Spirit food for the spring in this area can range from salal bread, dandelion soup and swamp tubers to simple teas of wild rose and huckleberry with sumac.  Offerings to the genius loci or the indigenous plant spirits can be bundles of cedar wrapped in red and burning sage, or they can be artwork of any kind (reed baskets and shell beads are nice), lay to rest in the deep forest.  Offerings should be left at the base of nursing logs or great cedars; to honor the tricksters, changers, grandmothers and others who dwell here.
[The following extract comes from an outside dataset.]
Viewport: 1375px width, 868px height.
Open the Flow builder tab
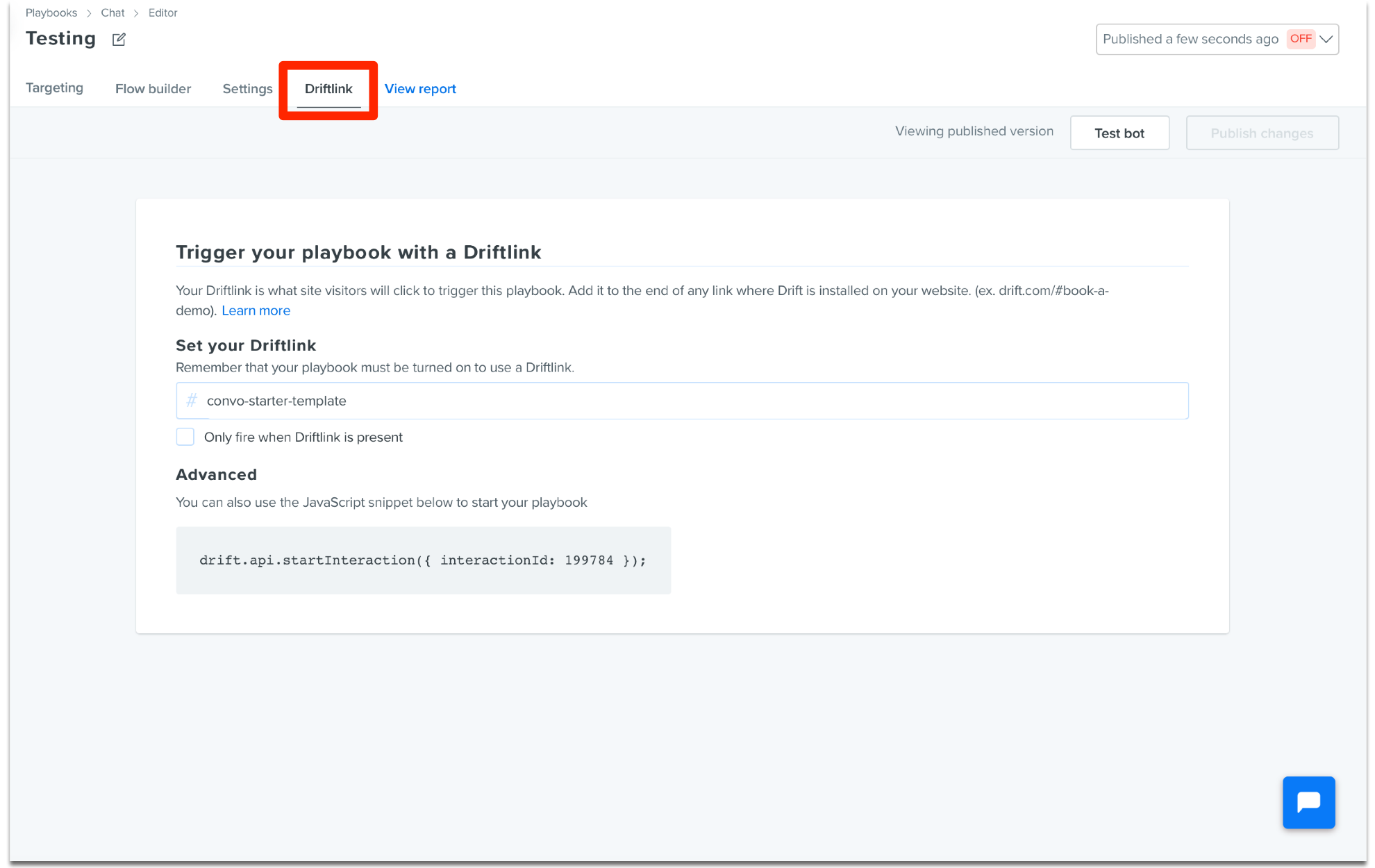(x=153, y=89)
    Even if you're not indigenous American or part of the native community of the Pacific Northwest, if you live in King County, I urge you to honor the spirits here when you work spiritually.  Acknowledge the land, the people and the spirits who rule this place in some form, even if it's just a prayer to Raven or the respectful use of the land for ritual- the spirits here are powerful, kind, ancient and no-where near dead.  They have not been pushed out of the culture here, they've been included into the city fabric, the cultural identity of Seattle- schools, totems, street artwork and architecture; much of it here honors not just the people, but their spiritual figures from whom we get our local names and folklore.

I hope spring brings you the fires of inspiration; that the spirits speak wisdom to you in the form of green things.